China Miélville is the anti-Shiva; a maker and not a destroyer of worlds. He frolics in the fertile crevices between science fiction, sorcery and metaphysics, wedding the medieval to the post-apocalyptic. Metaphors become him, as does the language of the wasteland. At his best, he’s a relentlessly inventive genius. At his less convincing, he leaves runic roadmaps at a reader’s door, daring them to decode the whole. This novella is of the decoding kind.

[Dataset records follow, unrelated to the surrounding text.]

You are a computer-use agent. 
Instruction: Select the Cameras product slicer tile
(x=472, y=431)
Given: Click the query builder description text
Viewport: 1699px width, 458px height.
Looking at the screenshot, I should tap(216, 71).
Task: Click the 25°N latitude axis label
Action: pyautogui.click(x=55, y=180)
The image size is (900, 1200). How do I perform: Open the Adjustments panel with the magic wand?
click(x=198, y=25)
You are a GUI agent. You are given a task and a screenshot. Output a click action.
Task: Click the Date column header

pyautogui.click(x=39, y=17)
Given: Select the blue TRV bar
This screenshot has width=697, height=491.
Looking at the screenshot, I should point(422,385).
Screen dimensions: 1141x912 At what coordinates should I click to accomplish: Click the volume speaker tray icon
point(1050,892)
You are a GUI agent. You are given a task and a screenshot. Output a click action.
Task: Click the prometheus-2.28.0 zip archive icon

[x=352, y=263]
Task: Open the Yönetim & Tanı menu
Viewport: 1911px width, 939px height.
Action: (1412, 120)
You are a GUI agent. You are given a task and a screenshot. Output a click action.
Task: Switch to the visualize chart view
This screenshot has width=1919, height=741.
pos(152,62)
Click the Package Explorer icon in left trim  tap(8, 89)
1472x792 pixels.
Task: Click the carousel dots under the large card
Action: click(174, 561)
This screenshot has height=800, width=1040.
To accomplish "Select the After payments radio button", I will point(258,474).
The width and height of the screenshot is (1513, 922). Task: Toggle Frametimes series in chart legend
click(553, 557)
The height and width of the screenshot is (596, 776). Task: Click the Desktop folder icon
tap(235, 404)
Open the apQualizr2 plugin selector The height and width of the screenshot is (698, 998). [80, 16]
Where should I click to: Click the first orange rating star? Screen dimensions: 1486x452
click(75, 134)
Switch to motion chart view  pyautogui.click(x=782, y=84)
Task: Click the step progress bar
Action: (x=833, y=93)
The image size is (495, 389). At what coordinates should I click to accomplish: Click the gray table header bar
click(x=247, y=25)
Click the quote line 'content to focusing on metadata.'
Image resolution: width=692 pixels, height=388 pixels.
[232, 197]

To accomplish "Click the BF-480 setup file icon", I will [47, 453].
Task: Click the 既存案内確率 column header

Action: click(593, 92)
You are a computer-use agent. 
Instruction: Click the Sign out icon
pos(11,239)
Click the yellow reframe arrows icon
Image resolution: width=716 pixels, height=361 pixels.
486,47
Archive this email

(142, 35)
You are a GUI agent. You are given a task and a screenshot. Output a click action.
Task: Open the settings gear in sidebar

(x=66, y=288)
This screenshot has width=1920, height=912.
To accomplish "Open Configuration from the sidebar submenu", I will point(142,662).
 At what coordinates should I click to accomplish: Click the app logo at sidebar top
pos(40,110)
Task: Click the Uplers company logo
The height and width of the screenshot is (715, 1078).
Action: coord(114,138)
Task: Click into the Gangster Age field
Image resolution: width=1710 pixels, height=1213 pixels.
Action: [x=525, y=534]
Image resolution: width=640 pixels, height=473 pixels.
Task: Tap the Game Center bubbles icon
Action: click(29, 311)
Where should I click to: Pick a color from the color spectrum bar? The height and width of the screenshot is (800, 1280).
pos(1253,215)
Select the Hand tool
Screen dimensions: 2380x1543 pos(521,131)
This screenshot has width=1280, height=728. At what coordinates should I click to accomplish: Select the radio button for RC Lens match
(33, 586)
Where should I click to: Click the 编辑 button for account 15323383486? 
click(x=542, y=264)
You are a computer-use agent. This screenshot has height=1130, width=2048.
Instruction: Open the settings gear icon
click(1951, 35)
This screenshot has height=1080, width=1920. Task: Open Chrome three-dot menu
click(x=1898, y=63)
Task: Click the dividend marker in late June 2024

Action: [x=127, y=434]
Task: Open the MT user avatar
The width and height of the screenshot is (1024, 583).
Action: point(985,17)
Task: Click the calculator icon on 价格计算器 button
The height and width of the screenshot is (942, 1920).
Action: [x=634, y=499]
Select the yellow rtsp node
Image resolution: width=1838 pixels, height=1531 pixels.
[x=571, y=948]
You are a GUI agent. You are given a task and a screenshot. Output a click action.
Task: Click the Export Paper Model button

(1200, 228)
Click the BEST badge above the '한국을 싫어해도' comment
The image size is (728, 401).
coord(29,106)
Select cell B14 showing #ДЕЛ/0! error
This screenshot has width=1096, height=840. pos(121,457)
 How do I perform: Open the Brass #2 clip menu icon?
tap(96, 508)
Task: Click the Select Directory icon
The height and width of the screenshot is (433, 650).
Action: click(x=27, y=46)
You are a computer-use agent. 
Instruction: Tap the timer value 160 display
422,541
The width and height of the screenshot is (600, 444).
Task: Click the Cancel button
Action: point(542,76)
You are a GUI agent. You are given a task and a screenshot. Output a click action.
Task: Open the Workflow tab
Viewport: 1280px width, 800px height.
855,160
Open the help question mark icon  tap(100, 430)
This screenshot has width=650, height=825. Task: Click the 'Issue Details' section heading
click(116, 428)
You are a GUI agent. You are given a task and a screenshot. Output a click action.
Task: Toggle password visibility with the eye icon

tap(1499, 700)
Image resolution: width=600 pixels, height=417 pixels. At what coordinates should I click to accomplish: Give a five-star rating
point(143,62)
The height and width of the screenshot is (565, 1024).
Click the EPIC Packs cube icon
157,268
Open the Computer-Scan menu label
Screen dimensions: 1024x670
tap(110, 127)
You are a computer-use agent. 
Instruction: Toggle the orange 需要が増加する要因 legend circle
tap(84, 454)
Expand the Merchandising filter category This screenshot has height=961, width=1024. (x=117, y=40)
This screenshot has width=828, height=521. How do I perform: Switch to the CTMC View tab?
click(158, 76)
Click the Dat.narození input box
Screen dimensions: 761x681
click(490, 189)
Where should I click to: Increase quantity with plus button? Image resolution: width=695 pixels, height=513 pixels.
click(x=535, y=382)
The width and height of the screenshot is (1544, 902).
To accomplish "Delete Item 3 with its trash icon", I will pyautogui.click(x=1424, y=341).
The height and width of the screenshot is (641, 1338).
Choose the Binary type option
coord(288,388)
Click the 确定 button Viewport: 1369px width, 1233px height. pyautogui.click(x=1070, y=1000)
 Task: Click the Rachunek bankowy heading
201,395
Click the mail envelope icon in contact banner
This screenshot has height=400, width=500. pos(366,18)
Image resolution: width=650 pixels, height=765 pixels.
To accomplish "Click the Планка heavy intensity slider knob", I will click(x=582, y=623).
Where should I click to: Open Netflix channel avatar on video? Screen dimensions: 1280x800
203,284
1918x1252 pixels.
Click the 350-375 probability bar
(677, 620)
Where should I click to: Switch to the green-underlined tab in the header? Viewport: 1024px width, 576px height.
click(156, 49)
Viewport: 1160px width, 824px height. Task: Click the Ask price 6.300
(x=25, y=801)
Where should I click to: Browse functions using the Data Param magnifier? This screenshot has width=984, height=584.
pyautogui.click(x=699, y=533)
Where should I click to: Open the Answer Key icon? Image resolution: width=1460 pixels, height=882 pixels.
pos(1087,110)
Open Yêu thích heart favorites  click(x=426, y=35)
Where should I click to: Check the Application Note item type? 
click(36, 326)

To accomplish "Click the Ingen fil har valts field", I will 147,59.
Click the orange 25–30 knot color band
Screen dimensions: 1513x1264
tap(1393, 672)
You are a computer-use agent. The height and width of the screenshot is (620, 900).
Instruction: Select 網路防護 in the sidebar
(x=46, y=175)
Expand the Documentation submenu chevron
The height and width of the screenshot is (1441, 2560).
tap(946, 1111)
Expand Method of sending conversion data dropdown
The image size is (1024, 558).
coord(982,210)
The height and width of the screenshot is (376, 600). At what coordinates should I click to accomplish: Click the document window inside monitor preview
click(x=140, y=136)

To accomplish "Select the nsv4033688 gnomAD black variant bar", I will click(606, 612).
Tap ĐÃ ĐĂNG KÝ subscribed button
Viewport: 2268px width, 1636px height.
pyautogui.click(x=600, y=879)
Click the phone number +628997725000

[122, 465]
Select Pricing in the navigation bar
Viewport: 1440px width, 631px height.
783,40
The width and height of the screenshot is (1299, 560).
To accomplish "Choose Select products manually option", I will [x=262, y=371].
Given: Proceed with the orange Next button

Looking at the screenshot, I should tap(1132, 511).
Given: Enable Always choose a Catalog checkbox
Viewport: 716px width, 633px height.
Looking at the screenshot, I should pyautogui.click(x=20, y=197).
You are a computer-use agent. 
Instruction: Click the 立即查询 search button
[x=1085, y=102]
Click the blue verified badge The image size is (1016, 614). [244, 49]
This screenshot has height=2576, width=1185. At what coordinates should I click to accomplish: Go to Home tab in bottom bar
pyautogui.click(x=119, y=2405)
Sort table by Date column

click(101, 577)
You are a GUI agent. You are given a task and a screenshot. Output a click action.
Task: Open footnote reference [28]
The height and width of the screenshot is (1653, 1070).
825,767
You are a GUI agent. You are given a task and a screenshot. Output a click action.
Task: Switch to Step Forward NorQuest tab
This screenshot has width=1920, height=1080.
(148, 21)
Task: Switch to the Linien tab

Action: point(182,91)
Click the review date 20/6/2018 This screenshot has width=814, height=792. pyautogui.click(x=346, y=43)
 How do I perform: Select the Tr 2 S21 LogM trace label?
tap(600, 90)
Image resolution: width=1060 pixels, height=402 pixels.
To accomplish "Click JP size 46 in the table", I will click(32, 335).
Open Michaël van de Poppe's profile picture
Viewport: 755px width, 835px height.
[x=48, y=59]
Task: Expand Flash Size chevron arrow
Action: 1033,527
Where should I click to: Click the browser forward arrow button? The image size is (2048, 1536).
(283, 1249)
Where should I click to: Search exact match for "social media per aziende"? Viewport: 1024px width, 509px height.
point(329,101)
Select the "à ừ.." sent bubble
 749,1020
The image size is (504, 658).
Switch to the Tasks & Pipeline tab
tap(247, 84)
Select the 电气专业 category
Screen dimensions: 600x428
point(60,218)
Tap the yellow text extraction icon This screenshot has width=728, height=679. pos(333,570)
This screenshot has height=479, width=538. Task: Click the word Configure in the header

A boy who lives in hills portrayed midway between Stonehenge and modernity believes his father has killed his mother and tossed her into a pit. She is, the boy thinks, one of many victims his father has murdered and tossed into “the hole in the hill.” But the boy can prove nothing, leaving friendly gangs to lend him semi-judicial support and help to escape his mysterious father, a key-maker whose craft is closer to wizardry.
In this odd and Balkanized landscape of fractured towns and bat-eating villagers, “a petty hub on the route of mendicant salespeople,” and a place divided between uphillers and downhillers, the boy learns words and script and numbers, as well as about census-takers, who exist to count not only people but account for all which occurs on the planet. He befriends Samma, a girl, and Drobe, a boy. He matures an understanding of the planet as a place that exists after some “ordering of destruction” on a massive scale.
The boy, it turns out, is now himself a census taker, and charged with the catechism of his past, to write down, to order and number. But to what end? “The Hope,” he writes. And then “The Hate.”
This pointed arcane-ness has a hauntingly suggestive side, eliciting a place and time outside place and time (he explains street lamps, perhaps too quaintly, in terms of “unseen turbines spun fast to make this light that replaced the moon.”)
But there’s risk in the manufacturing of such places, and even Drobe, listening to a visitor, struggles: “I couldn’t follow what he was telling me and I don’t think he understood his own words at all fully…”
So it is with this story, vaguely about the creation of law, and of order, and modernity, whose footprints Miéville clearly understands but which he unwisely chooses to put forward in the abstract. “Thinking my own past self is mostly a mystery story,” says the narrator, speaking his typically fractured way, and so it is. But as creative as a writer’s mind can be, ambiguity for its own sake cannot be a reader’s only reward.